**Stated goal:**
Reproduce the following rows verbatim, and omit the pictures from your output.
══ Records for the task
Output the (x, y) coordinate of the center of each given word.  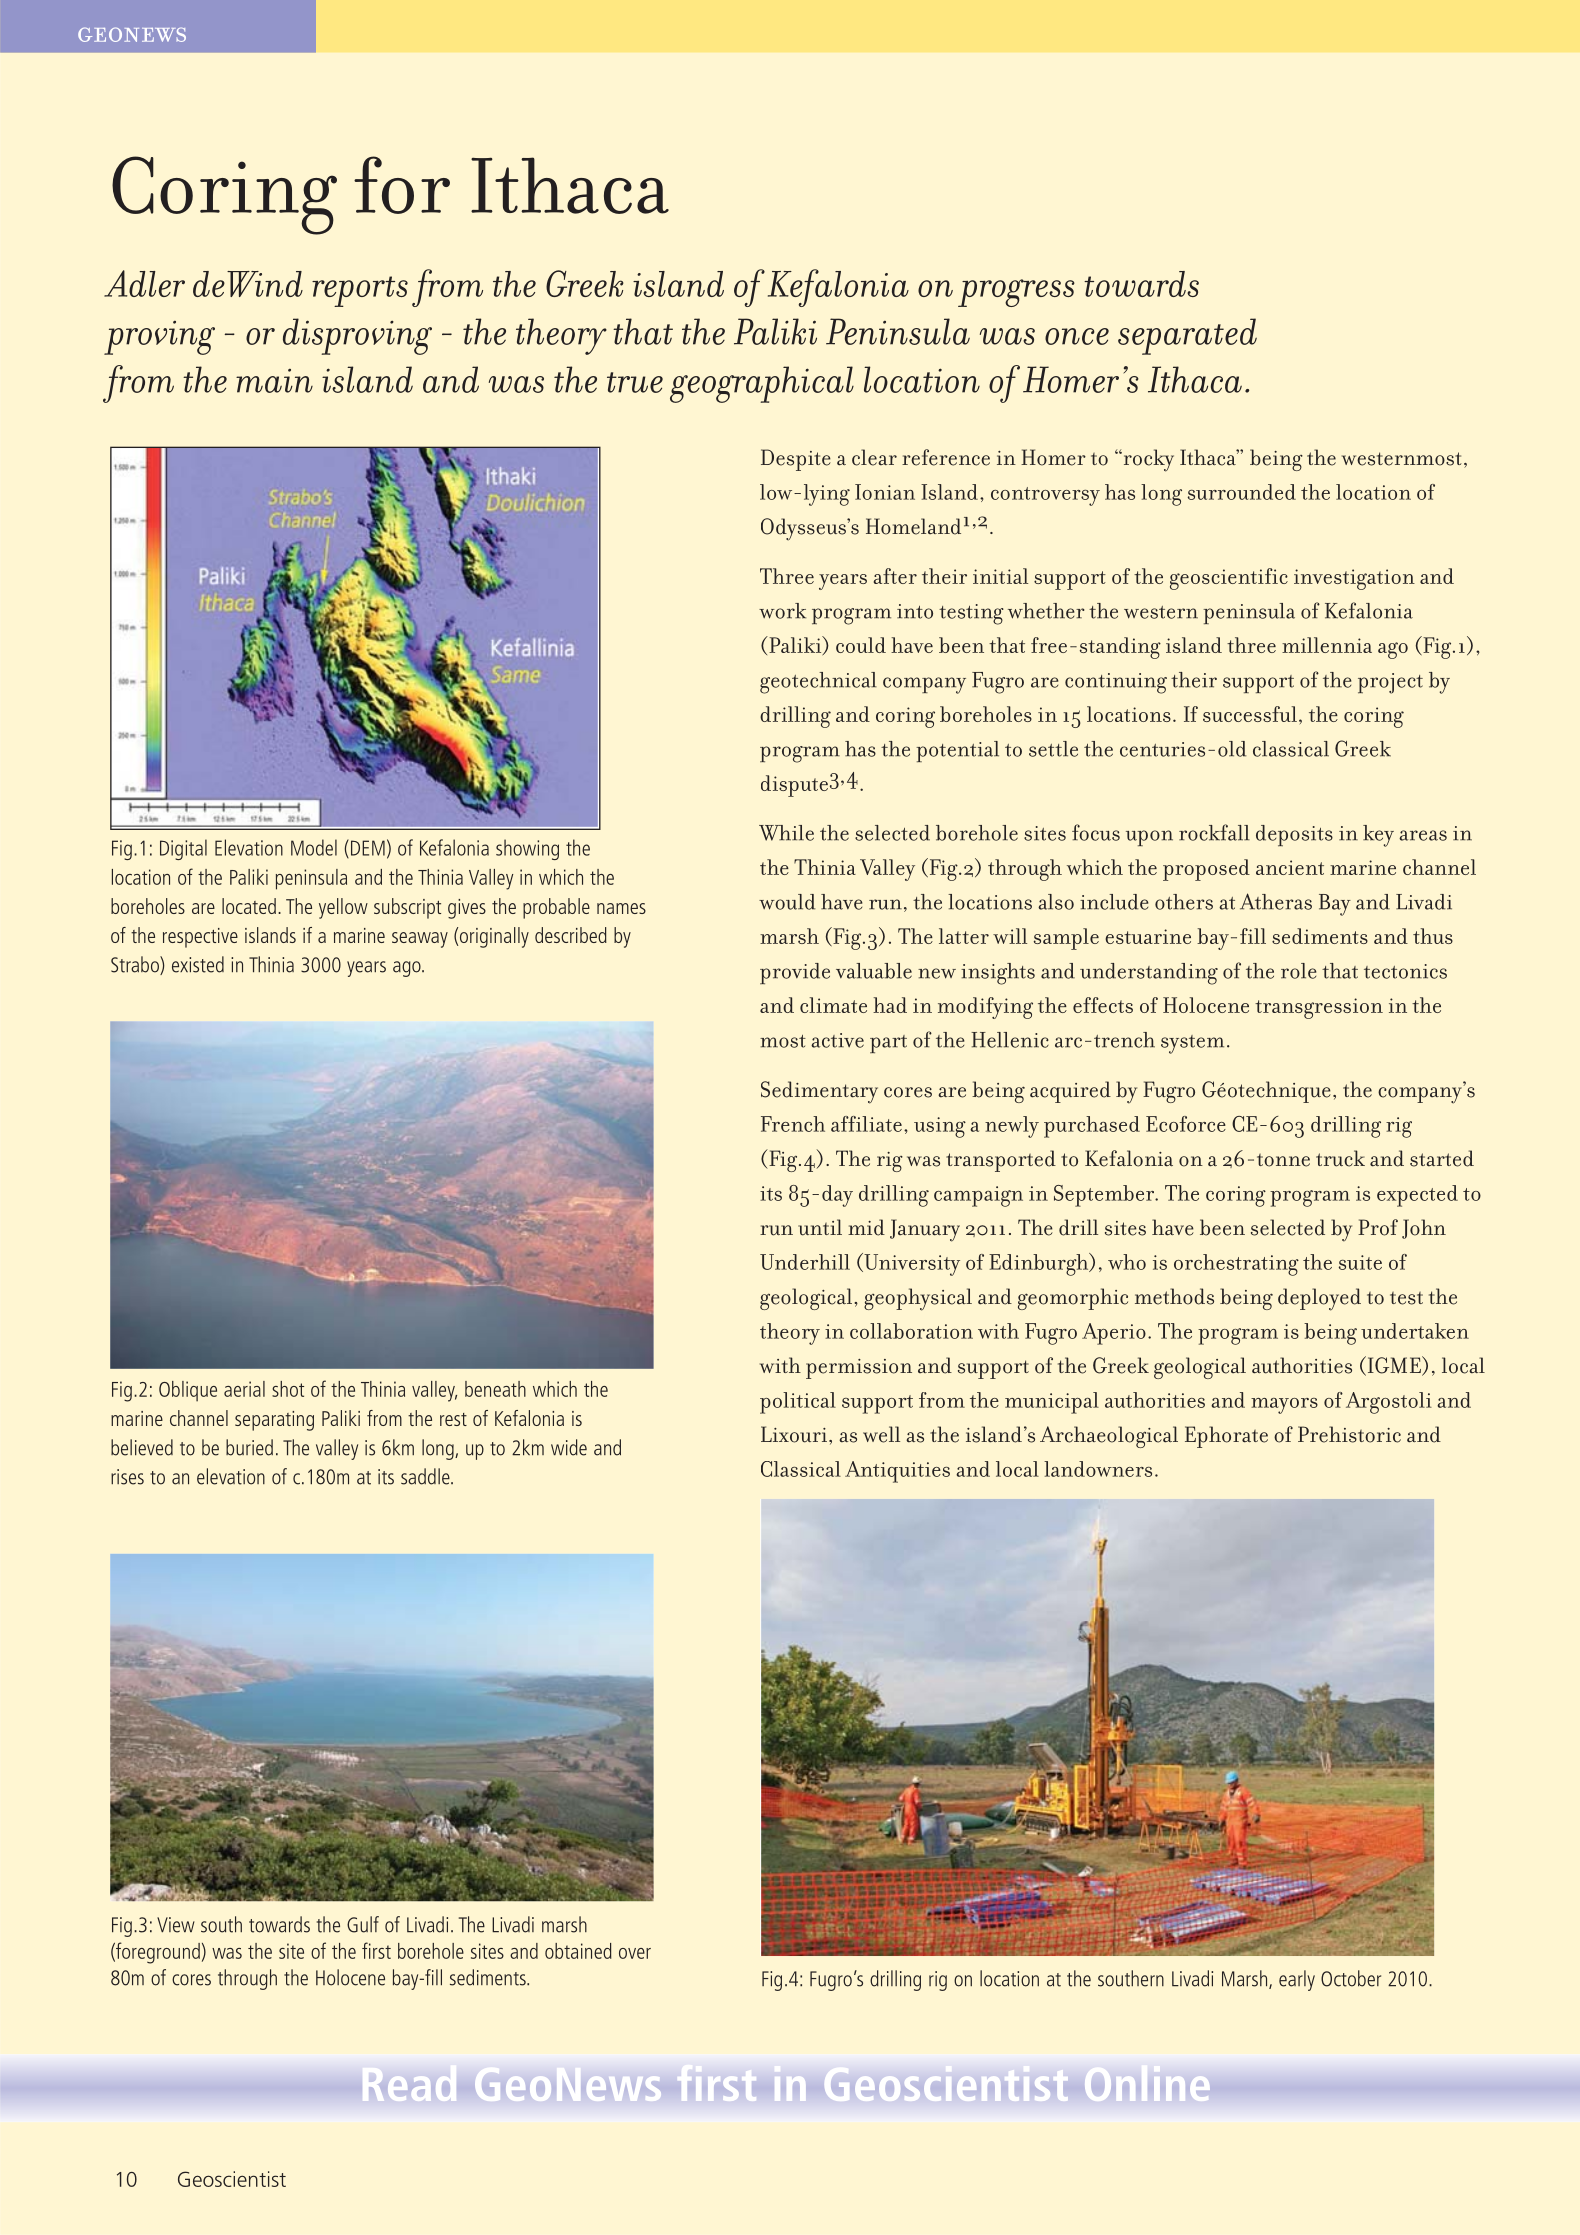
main (274, 381)
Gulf (363, 1924)
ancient (1290, 867)
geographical (762, 384)
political (798, 1403)
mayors (1284, 1406)
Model (314, 847)
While (786, 833)
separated (1187, 336)
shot (288, 1389)
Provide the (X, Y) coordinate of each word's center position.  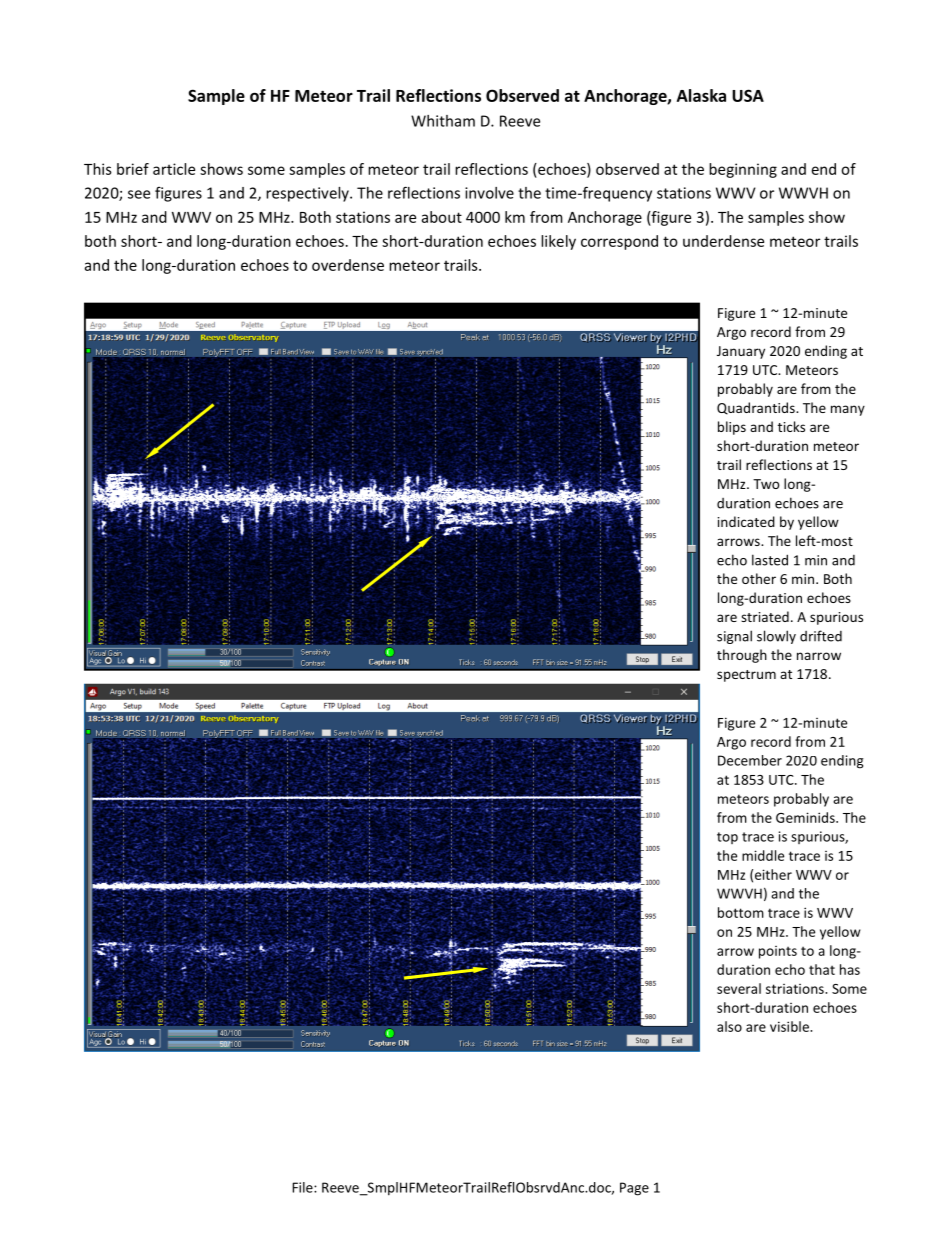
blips (732, 428)
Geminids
════
**Solution to the exercise:**
Output the (x, y) coordinate of the center of each given word.  
main (274, 381)
Gulf (363, 1924)
ancient (1290, 867)
geographical (762, 384)
political (798, 1403)
mayors (1284, 1406)
Model (314, 847)
While (786, 833)
separated (1187, 336)
shot (288, 1389)
Provide the (X, Y) coordinate of each word's center position.  
blips (732, 428)
Geminids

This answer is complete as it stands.